Aim
Put the listing lines into a Markdown table, starting at the line containing "Select その他 in the 区分 selector" and stopping after the line containing "(1377, 131)". Use two columns, No. and Entry, number each row, and skip any blank lines.
======== Dataset excerpts ========
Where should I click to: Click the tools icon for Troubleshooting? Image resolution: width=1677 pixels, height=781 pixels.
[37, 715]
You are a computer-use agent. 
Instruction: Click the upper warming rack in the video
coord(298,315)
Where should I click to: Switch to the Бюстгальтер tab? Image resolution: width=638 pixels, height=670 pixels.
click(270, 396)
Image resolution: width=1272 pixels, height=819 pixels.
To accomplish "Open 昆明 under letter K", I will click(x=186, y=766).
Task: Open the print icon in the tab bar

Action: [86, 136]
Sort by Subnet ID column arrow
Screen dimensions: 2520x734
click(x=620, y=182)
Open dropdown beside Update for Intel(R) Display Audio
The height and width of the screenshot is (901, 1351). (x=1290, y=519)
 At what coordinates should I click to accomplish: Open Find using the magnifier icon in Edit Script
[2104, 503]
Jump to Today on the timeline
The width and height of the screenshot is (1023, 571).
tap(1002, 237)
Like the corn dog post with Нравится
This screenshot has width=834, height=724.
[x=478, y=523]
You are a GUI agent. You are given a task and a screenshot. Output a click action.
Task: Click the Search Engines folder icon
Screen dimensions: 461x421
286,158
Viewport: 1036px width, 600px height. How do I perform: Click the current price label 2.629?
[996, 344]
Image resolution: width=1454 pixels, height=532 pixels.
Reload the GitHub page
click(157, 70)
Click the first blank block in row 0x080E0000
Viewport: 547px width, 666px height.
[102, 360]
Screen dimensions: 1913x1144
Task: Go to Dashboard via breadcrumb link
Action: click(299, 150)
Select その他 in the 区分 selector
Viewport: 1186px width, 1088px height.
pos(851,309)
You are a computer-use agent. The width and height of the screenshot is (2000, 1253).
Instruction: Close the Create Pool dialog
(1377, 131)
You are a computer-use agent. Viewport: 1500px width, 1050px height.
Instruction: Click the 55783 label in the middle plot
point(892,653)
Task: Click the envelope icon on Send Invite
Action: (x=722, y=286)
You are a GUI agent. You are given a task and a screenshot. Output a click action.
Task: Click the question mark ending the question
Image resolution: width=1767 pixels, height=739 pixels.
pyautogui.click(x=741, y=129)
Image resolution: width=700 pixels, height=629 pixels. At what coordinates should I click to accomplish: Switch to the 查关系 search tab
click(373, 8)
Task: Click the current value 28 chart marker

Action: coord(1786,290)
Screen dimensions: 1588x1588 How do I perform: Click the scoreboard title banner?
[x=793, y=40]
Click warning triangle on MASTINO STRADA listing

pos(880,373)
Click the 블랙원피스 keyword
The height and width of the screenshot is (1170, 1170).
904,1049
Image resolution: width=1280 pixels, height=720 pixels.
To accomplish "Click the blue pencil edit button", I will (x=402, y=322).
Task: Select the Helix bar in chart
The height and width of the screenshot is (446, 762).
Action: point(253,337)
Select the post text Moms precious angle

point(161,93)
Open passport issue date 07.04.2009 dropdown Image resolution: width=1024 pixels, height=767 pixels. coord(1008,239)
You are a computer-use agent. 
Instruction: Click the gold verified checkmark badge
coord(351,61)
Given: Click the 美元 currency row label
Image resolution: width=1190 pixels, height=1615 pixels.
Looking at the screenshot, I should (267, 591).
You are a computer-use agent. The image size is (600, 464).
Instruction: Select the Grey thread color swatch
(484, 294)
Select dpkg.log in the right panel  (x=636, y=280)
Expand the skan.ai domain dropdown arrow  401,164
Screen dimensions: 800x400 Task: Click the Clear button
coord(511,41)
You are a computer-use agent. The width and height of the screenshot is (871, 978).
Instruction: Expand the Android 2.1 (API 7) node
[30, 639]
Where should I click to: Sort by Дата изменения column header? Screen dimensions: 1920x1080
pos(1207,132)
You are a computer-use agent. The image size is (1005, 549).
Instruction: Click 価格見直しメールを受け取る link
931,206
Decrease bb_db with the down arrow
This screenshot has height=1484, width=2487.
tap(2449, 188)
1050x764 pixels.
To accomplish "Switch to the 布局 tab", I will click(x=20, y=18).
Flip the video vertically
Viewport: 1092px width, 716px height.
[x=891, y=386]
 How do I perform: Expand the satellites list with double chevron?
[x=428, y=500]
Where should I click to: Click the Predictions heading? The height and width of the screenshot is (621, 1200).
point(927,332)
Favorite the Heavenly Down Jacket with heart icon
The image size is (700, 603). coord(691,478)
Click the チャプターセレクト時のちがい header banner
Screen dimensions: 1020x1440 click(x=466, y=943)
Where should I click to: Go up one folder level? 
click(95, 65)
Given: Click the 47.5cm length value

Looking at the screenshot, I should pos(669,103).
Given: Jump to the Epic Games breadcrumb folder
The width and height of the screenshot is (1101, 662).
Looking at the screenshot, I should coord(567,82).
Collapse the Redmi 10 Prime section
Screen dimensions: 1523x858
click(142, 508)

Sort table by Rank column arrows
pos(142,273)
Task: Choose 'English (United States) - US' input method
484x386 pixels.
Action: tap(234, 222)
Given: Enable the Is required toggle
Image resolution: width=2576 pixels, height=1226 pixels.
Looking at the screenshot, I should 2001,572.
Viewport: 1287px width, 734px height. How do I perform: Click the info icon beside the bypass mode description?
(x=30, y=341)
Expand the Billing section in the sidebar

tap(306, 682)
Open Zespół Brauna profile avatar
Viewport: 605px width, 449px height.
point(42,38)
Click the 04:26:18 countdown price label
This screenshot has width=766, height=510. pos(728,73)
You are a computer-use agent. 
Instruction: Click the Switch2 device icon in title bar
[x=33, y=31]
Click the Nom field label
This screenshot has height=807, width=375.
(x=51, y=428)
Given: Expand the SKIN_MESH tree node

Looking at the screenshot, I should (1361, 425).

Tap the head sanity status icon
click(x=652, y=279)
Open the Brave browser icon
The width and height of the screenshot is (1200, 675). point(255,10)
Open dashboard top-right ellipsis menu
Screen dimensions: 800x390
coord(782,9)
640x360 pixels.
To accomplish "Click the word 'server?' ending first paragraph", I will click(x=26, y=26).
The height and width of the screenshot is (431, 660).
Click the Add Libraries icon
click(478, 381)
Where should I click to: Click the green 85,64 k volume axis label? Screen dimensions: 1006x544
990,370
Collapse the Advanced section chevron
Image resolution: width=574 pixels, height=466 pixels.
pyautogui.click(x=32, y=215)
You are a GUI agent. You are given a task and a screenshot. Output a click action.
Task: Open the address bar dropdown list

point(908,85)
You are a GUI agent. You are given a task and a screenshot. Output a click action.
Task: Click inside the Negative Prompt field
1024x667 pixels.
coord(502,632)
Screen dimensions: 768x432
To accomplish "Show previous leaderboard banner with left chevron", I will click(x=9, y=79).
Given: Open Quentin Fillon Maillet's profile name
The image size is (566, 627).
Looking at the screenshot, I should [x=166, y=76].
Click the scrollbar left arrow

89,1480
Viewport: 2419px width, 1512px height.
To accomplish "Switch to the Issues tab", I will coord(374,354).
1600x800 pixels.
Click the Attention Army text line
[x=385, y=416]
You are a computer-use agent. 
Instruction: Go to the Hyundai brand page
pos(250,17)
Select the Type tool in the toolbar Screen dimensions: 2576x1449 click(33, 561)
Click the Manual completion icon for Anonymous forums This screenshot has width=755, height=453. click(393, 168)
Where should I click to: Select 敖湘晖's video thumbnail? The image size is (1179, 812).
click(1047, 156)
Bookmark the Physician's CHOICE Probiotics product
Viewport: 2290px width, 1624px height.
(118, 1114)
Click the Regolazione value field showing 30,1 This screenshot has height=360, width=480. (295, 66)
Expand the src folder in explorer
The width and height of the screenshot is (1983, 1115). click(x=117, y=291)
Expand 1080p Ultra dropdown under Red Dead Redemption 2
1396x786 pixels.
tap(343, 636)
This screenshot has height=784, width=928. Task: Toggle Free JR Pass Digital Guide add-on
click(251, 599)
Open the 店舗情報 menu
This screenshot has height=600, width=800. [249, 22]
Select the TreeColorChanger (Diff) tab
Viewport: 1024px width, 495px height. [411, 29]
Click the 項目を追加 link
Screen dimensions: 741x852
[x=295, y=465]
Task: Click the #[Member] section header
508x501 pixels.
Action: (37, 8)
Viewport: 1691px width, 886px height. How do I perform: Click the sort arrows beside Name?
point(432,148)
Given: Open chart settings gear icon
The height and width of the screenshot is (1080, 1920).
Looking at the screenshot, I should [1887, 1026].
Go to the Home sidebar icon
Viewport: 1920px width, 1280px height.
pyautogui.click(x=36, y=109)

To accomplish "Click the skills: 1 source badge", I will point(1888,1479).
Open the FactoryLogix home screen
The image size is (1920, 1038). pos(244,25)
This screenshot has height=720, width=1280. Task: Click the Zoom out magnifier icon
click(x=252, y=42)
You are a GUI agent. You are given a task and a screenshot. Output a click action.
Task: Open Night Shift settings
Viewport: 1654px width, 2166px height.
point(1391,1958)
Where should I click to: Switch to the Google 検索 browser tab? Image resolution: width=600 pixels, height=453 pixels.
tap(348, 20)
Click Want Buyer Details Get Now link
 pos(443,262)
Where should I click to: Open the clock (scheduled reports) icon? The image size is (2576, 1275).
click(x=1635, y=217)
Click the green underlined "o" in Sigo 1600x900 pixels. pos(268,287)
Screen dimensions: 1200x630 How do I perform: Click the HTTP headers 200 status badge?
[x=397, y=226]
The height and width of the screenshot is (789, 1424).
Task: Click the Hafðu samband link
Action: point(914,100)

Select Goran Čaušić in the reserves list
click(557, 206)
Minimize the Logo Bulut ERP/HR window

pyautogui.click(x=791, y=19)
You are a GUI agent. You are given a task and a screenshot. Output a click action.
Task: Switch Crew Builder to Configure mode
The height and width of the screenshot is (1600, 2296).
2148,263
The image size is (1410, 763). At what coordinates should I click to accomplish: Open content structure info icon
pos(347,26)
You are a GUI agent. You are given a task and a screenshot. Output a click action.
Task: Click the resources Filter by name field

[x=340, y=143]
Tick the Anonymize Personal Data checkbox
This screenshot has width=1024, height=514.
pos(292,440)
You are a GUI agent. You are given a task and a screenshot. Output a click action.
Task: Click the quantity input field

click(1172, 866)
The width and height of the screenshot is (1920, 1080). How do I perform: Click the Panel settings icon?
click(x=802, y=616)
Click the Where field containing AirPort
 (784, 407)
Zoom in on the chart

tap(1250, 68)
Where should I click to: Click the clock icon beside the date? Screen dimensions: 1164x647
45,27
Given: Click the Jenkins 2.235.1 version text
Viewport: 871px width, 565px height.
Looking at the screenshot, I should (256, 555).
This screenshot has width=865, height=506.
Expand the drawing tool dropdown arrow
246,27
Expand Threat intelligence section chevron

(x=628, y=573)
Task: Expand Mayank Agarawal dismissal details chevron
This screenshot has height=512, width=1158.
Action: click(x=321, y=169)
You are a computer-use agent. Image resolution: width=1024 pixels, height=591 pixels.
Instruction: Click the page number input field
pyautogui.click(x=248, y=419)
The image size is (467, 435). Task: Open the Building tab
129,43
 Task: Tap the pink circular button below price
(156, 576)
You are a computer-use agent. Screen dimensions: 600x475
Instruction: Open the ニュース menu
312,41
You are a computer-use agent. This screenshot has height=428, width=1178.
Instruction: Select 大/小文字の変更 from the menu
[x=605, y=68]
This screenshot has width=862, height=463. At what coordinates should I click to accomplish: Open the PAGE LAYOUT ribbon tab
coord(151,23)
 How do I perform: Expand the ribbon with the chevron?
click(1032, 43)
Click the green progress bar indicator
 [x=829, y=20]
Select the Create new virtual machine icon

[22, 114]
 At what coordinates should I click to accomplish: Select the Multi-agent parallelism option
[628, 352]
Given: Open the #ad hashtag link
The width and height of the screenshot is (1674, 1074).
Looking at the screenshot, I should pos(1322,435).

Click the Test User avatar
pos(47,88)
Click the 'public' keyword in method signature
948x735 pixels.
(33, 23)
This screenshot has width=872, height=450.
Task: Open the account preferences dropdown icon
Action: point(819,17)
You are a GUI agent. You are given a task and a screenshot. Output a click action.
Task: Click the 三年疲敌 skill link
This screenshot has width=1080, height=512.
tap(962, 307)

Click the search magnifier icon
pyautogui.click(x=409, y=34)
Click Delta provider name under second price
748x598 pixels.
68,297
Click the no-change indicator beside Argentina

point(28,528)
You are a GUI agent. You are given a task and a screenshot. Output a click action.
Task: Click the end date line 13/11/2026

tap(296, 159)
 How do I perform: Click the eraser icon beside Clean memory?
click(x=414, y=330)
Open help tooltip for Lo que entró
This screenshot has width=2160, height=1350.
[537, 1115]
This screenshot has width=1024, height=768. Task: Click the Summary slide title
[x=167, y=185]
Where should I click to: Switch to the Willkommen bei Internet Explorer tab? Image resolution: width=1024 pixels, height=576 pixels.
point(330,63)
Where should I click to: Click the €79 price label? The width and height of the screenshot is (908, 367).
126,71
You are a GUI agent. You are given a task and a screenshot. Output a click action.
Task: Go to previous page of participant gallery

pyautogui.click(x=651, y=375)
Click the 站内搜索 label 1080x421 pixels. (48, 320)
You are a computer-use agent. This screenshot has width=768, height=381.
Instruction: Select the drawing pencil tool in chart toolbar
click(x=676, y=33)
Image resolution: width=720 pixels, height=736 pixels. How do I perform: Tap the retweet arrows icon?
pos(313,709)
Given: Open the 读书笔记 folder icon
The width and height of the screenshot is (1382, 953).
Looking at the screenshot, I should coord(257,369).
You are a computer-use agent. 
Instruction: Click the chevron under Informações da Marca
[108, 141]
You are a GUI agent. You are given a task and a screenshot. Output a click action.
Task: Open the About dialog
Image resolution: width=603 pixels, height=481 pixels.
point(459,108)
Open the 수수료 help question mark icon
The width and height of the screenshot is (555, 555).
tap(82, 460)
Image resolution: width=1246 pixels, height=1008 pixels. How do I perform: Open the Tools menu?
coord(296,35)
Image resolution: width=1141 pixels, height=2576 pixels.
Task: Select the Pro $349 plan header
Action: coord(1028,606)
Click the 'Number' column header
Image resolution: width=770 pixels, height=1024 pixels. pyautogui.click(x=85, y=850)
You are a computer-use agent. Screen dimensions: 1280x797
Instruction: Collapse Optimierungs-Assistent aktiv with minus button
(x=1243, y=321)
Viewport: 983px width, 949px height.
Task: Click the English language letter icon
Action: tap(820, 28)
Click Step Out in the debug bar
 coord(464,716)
========
The answer
| No. | Entry |
|---|---|
| 1 | Select その他 in the 区分 selector |
| 2 | Viewport: 1186px width, 1088px height. |
| 3 | pos(851,309) |
| 4 | You are a computer-use agent. The width and height of the screenshot is (2000, 1253). |
| 5 | Instruction: Close the Create Pool dialog |
| 6 | (1377, 131) |